As unbelievable as it is to me, I’m about halfway through month 10. I never dreamed I’d be a World Racer and now this is almost the end of my Race. I’m trying to make sure I’m seizing the most of this thing pressing towards the end, even though the things I asked and expected God to do in my life during the Race haven’t always matched up. (A blog is coming on this subject shortly.) Lately I’ve been looking at myself, how much I’ve changed (or haven’t) and what I want to seize out of these last few weeks. This month I asked for depth. Well, depth doesn’t come from the easy things, does it? It comes from hard things that challenge your faith, make you question everything you know, make you dig in for something to hold onto, and find the answers to those hard questions. Well, I’m getting that this month. We are loving on girls in rehab for addictions; as young as 13. Some girls have infants who are HIV+, some can’t handle the tension between wanting to be free and the draw to the things that have a hold on them so they run away, and some of them, like my friend Lis, are on suicide watch.
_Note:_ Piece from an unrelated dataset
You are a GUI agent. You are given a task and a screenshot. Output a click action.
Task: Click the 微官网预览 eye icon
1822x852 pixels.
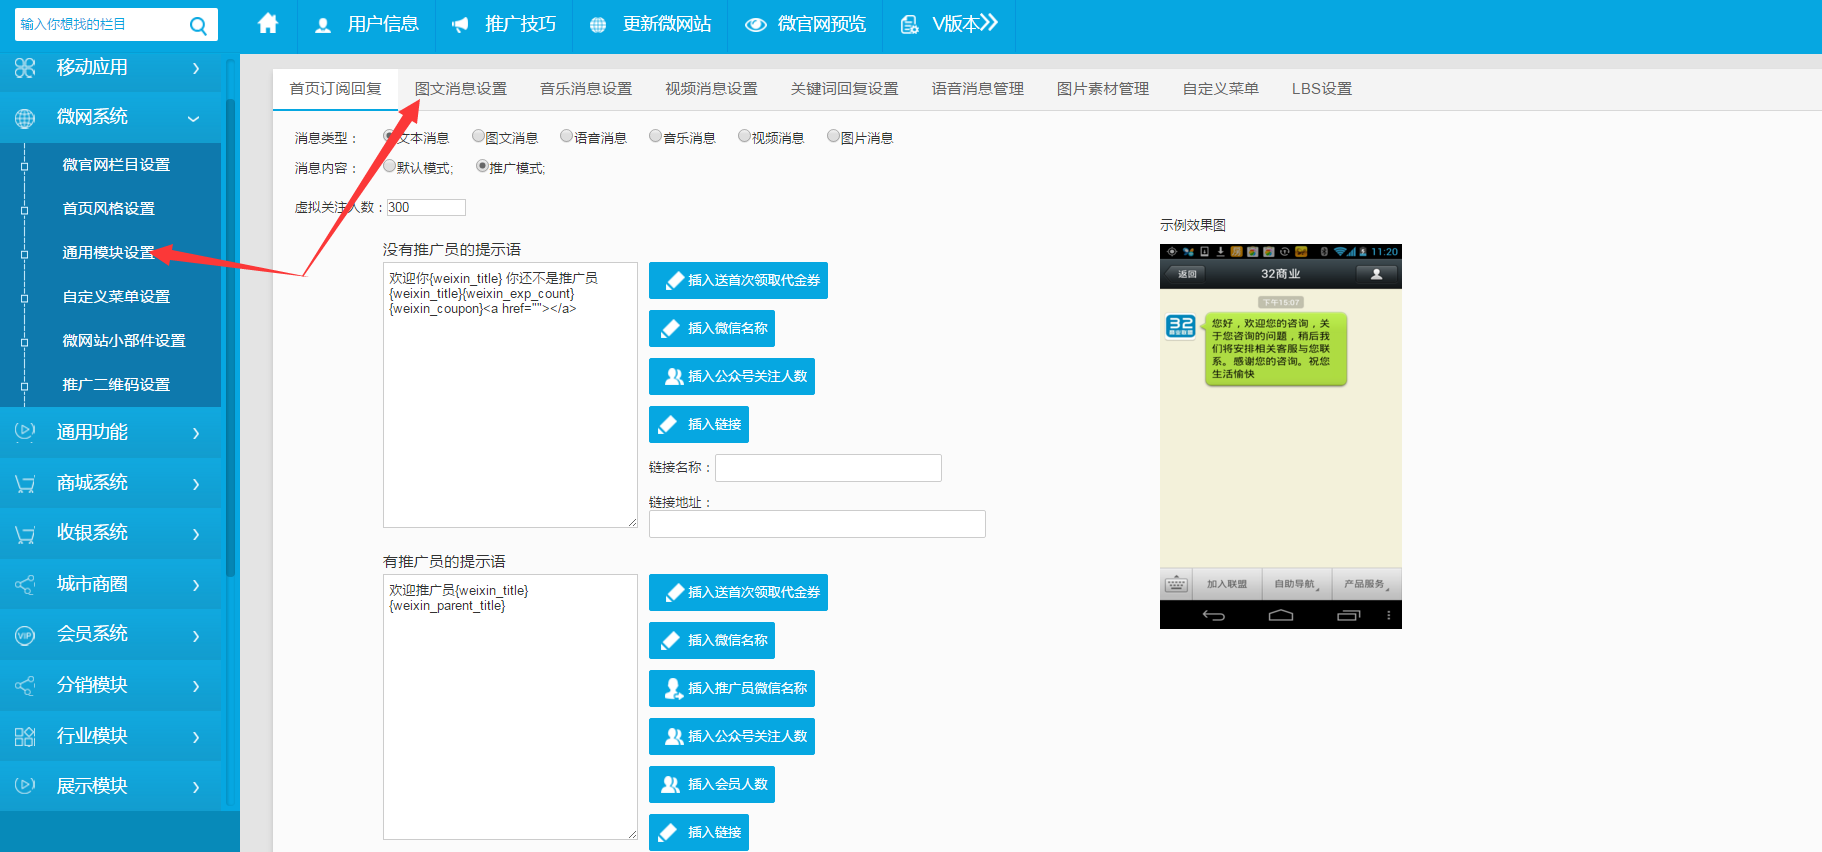coord(755,25)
Lis is a beautiful 15 year old with a vibrant heart. I don’t know her story, we’re not here to ask about it, we’re here to love them, but I see her skittishly want to receive my affection but be too afraid to approach me for it. It took her several days to stand within a few feet of me or talk to me, but wow this girl’s smile… When she finally came up to me for the first time, she looked me in the eye and pulled up her right sleeve. She had words carved into her arm – words on top of words – almost completely illegible. They weren’t just scratches either… suicide attempt scars. Her showing me her pain makes me want to pour out love to her, but I don’t want to treat her any differently out of pity or show favoritism, I just want to love. That’s a hard, hard balance. Lately she’s seemed particularly down, especially the last few days, which has made walking that line even more difficult. Well, today I was praying for her not to take her life and I felt the Father say, “What if her life is full of pain?”
I don’t know how to answer that. I don’t even know how to think about that. I don’t even know what to pray.
What do you do when the things you want to pray over someone are things Jesus never promised us we would have; or even all but guaranteed we wouldn’t?? Things like love and safety, happiness, a good, easy life… With that I can’t even pray that she will live, I don’t want her to have a life of pain, but I can’t pray for her to commit murder to spare herself of it… I have gone to ministry three times this week to a new girl missing. I’m terrified one day it just might be Lis, but she won’t have run away, she’ll be dead.
This month has forced me into His arms, forced me in worship – and forced me to mean it. Worshiping when you don’t understand is hard and it hurts, but it means so much more then, doesn’t it? It means more when you don’t understand. That’s when it costs you something. What kind of gift can I offer my King if it doesn’t cost? What is trust if I can’t cry out in the pain and expect Him to understand… to know better than I.
When I couldn’t hold it together anymore I went outside and sat in the sun and just sobbed. I turned on the song from Bethel’s latest album “Starlight” that has been what I sing over myself every morning before I go leave to be with these girls.
Help me to love with open arms like you do
A love that erases all the lines and sees the truth
Oh, that when they look in my eyes they would see You
Even in just a smile, they would feel the Father’s love
(“For the One“)
That’s my prayer for this month, but really for everyone I encounter. There’s so little I can do to change a life, but if the Father uses my eyes to look at someone lovingly and make them feel cared for, seen, and loved for even a moment? Yes and amen. I’ll go through all the hurt it takes to open myself up like that. I should know better by now that this is what asking for depth means; hard things to make you deep. But if I can’t trust Him in my fear and believe Him thorough my pain and worship when it hurts, then why do I sing? He can’t be God if I can figure Him out, so I’ll continue to believe, continue to sing, and continue to love with open arms like He does. Then maybe even in just a smile they could feel the Father’s love.